Other sources have read different meanings into Pikachu's rivalry with his evolved form, such as the book La Culture de l'Enfance à l'Heure de la Mondialisation, in which author Pierre Bruno compared it to the story of David and Goliath. In the book Japanese Influence on American Children's Television, social sciences professor Gina O'Melia drew a comparison to Ash's idealized childlike state in Pikachu's refusal to evolve into Raichu and how this displayed that they drew power from their younger states respectively. The theme was something she felt was also a common trope in other anime media targeting children. Journalist Nicole Hill, in an interview with Kotaku, felt Pikachu's refusal to evolve resonated well with the LGBTQ community, acting as an example of self-expression and self-identity. On characterization, Fakhoori felt the anime's repeated portrayal of Raichu as "an ill-natured Pokémon used by unkind Trainers" significantly damaged how the species was viewed by the public, especially in light of Pikachu being emphasized as "reasonable and heroic" when the two come into conflict.

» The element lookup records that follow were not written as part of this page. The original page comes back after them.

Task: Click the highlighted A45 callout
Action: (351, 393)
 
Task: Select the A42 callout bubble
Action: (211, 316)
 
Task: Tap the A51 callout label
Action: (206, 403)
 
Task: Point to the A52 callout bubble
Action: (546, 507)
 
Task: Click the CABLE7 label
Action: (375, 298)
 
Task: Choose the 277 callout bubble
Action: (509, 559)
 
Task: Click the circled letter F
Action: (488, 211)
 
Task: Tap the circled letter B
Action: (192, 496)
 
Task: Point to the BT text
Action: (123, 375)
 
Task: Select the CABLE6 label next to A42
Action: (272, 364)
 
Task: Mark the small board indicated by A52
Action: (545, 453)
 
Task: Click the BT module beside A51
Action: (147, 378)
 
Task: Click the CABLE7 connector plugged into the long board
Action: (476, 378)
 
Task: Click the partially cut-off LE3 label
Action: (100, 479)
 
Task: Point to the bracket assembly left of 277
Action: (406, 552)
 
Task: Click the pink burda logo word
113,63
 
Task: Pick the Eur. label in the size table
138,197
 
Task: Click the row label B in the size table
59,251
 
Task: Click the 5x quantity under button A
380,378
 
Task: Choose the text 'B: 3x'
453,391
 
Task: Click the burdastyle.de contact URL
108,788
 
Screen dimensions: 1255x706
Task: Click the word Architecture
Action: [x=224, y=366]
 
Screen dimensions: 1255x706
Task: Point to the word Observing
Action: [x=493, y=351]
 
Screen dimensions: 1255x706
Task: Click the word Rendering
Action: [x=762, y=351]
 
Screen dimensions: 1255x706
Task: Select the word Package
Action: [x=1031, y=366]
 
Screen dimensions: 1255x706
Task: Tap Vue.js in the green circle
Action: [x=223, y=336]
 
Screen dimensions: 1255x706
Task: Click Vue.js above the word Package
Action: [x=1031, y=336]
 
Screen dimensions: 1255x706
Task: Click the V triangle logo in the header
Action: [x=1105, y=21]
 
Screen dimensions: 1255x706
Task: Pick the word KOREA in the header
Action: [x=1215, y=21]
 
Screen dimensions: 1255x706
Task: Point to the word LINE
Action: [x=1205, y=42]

Polygon writer Allegra Frank noted that Raichu's Alolan form had proven popular with the fandom, some of which had made the connection between its design and pancakes particularly after its presentation in the Pokémon anime. Fakhoori appreciated how it maintained similar aspects to Raichu's original design, ranking Alolan Raichu as "one of the cutest alternate forms" across the Pokémon series, and added regardless of form, felt that it is "always shaped like a friend". Shepard, on the other hand, voiced disdain. While he praised the fact Raichu had finally gotten some acknowledgement, he felt it was in part the company trying to shelve the original design. Despite praising the design on its own aspects, he felt the form came across as a reminder that "if Raichu is to get any spotlight" it would be "as a kind of canvas" for new ideas instead.